Texte:
········

De mémoire de Congolais, jamais gouvernement n’aura été investi par l’Assemblée nationale au milieu d’autant de conjectures aussi pessimistes. Le grand oral du 1er ministre Sama Lukonde nommé depuis février dernier, prévu vendredi 23 avril 2021 a été reporté plusieurs fois parce que les travées de la chambre basse du parlement bruissaient de murmures contestataires qui faisaient craindre un renvoi pur et simple du nouveau patron de l’exécutif à ses études à l’occasion de la présentation de son programme. En cause, le mécontentement de certains députés nationaux qui s’estimaient ‘‘mal gratifiés’’ après leur engagement dans l’Union sacrée de la nation, la nouvelle majorité tshisekediste. A cela s’ajoute le fait que le projet de programme gouvernemental distribué aux élus présentait la lacune formelle mortelle de porter la signature du président de la République, une institution dont on sait qu’elle n’est pas responsable devant le parlement. Il était donc prudent de tâter le sol avant d’effectuer le saut.
Vendredi dernier, le 1er ministre s’est donc entretenu avec les caucus de députés nationaux des 26 provinces du pays au Fleuve Congo Hôtel. 24 heures plus tard, samedi 24 avril 2021, c’était le président de la République en personne qui s’adressait à quelques centaines d’élus nationaux à la Cité de l’Union Africaine. Au menu de sa communication : l’investiture urgente et pressante du nouveau gouvernement.
Félix-Antoine Tshisekedi n’y est pas allé par le dos de la cuillière, alignant des arguments-massues qui ont placé les uns et les autres devant leurs responsabilités, tout en leur rappelant subtilement qu’ils étaient tous embarqués dans le même navire et auraient à subir le même sort que lui-même s’il venait à sombrer.

········

Données fournies:

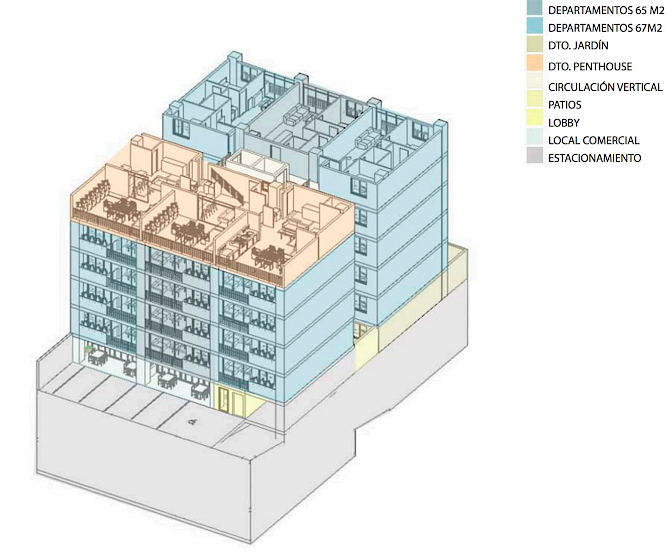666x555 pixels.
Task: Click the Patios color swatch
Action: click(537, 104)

········

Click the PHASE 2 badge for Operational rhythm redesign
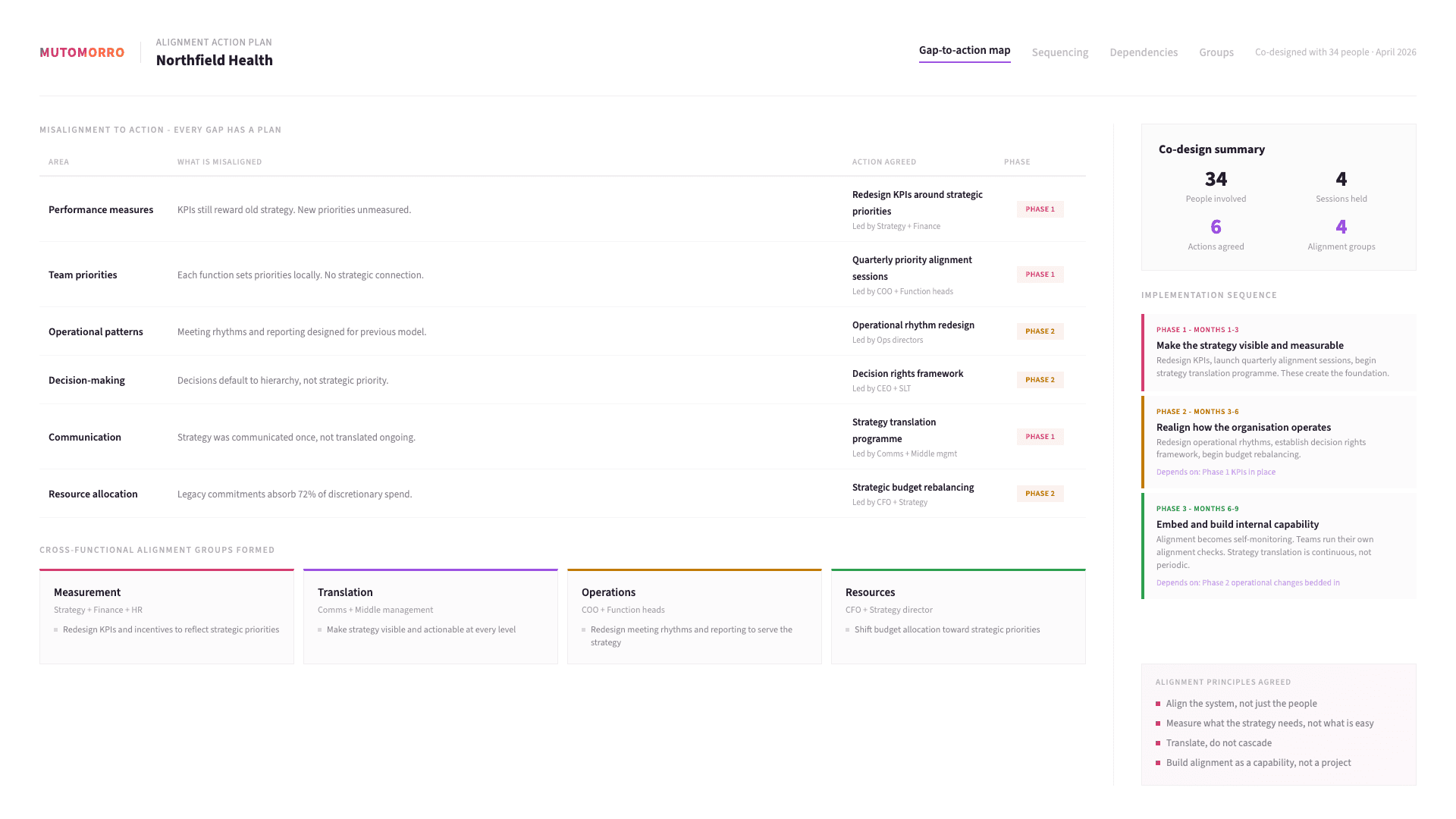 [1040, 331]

········

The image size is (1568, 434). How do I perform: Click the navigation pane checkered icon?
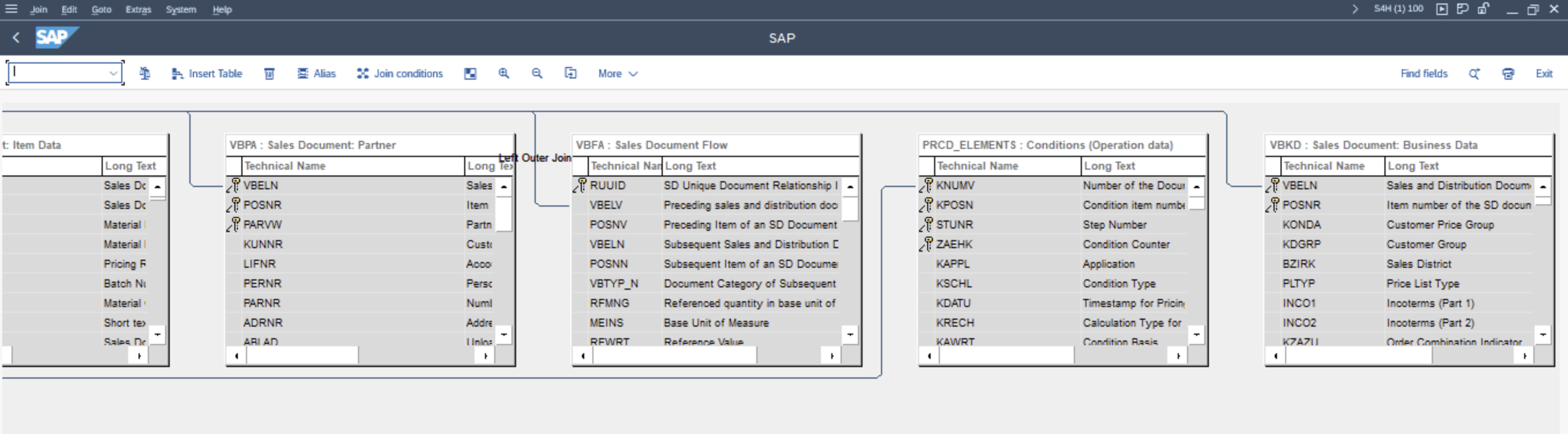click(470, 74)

········

Travail demandé:
a) Pouvez-vous résumer en deux phrases l'article sur l'investiture du gouvernement Lukonde ?
b) Pouvez-vous reprendre l'article sur l'investiture du gouvernement Lukonde à partir de sa dernière phrase ?

Réponses attendues:
a) Le grand oral du Premier ministre Sama Lukonde devant l'Assemblée nationale a été reporté plusieurs fois, en raison du mécontentement de députés de l'Union sacrée qui s'estimaient mal gratifiés et d'un projet de programme gouvernemental portant la signature du président de la République. Après un entretien du Premier ministre avec les caucus des 26 provinces, Félix-Antoine Tshisekedi a lui-même pressé quelques centaines d'élus d'investir d'urgence le nouveau gouvernement, en leur rappelant qu'ils subiraient le même sort que lui s'il venait à sombrer.

b)
L’urgence et la gravité de la situation sécuritaire au Nord et à l’Est du pays exigeaient l’investiture rapide du gouvernement, a avancé le chef de l’Etat préoccupé par les élans antigouvernementaux qui se profilaient dans plusieurs entités des provinces martyrs. Fatshi a su renvoyer la balle aux élus en leur demandant de lui donner les moyens de mettre fin aux souffrances des populations civiles innocentes. «Si vous pensez que nous avons encore du temps à perdre, par rapport à l’urgence qui guette le pays à l’Est, alors perdez ce temps. Si vous pensez que nous devons agir dès maintenant, alors s’il vous plaît, donnez-moi ce gouvernement et vous allez voir le travail que nous allons faire», leur a-t-il dit.
Le chef de l’Etat a en outre rassuré ses interlocuteurs au sujet des échéances électorales, en confirmant la tenue des élections pour 2023 et en encourageant les discussions autour de l’amélioration du processus électoral pour éviter les habituelles contestations. Au sujet du recensement général de la population, il a affirmé que «ce n’est pas un prétexte pour ne pas organiser les élections. J’ai parlé avec plusieurs spécialistes qui m’ont dit qu’il y a moyen de faire ces deux choses (élections et recensement ndlr) de manière concomitante pour avancer. Nous avons besoin de savoir qui est Congolais et qui ne l’est pas», a-t-il expliqué.
L’investiture sans coup férir du gouvernement ce lundi indique que les mots forts du président ont fait mouche.
A l’évidence, Félix Tshisekedi tient d’une main ferme les rênes de la nouvelle majorité qui demeurera sans doute dynamique et qui exigera souvent ce type d’exercice.
A.B.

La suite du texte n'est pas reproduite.